::: Data for review :::
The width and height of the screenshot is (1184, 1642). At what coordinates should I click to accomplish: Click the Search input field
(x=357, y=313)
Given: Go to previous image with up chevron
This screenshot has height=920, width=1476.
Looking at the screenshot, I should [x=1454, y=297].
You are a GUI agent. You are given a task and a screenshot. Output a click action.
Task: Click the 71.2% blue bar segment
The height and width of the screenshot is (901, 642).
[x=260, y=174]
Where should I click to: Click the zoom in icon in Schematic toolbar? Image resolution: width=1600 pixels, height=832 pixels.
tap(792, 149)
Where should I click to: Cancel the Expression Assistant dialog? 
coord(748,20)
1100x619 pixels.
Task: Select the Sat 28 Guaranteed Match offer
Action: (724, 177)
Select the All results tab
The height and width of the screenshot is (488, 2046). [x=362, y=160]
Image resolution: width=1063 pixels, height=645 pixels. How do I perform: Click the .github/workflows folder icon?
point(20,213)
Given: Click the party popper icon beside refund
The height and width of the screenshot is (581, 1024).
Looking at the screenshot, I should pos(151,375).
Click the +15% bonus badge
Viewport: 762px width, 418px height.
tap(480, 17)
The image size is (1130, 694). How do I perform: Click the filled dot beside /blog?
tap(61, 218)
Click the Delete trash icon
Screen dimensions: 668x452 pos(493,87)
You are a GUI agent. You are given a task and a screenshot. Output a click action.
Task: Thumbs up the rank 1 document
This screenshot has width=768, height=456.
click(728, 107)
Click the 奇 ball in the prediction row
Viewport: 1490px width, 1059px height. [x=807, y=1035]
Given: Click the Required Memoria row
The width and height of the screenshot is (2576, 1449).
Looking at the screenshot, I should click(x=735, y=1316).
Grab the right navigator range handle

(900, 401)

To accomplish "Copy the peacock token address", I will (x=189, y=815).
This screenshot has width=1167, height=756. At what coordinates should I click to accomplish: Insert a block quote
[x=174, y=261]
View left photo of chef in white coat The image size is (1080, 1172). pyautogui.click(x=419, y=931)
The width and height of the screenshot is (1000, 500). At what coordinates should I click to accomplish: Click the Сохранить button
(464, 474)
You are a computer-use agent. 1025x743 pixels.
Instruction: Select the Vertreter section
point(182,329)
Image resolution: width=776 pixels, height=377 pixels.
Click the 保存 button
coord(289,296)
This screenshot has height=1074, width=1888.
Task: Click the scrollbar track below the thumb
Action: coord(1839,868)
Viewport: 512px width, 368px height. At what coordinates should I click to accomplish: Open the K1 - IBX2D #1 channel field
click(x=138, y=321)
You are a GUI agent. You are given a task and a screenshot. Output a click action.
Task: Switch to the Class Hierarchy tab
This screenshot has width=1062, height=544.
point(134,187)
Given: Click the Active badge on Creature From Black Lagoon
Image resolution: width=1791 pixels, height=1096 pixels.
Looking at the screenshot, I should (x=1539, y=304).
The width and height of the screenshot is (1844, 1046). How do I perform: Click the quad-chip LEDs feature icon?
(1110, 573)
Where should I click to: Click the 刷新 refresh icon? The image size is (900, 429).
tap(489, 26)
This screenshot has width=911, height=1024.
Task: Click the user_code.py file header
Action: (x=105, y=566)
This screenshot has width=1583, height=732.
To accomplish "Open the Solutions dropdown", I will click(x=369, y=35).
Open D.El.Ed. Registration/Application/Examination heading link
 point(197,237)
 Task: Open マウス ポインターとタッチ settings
:::
Starting with the line that contains "The width and height of the screenshot is (1844, 1046).", restate every line through the end of the records above, exactly and with no other lines.

**Reply**
The width and height of the screenshot is (1844, 1046). How do I perform: Click the quad-chip LEDs feature icon?
(1110, 573)
Where should I click to: Click the 刷新 refresh icon? The image size is (900, 429).
tap(489, 26)
This screenshot has width=911, height=1024.
Task: Click the user_code.py file header
Action: (x=105, y=566)
This screenshot has width=1583, height=732.
To accomplish "Open the Solutions dropdown", I will click(x=369, y=35).
Open D.El.Ed. Registration/Application/Examination heading link
 point(197,237)
 Task: Open マウス ポインターとタッチ settings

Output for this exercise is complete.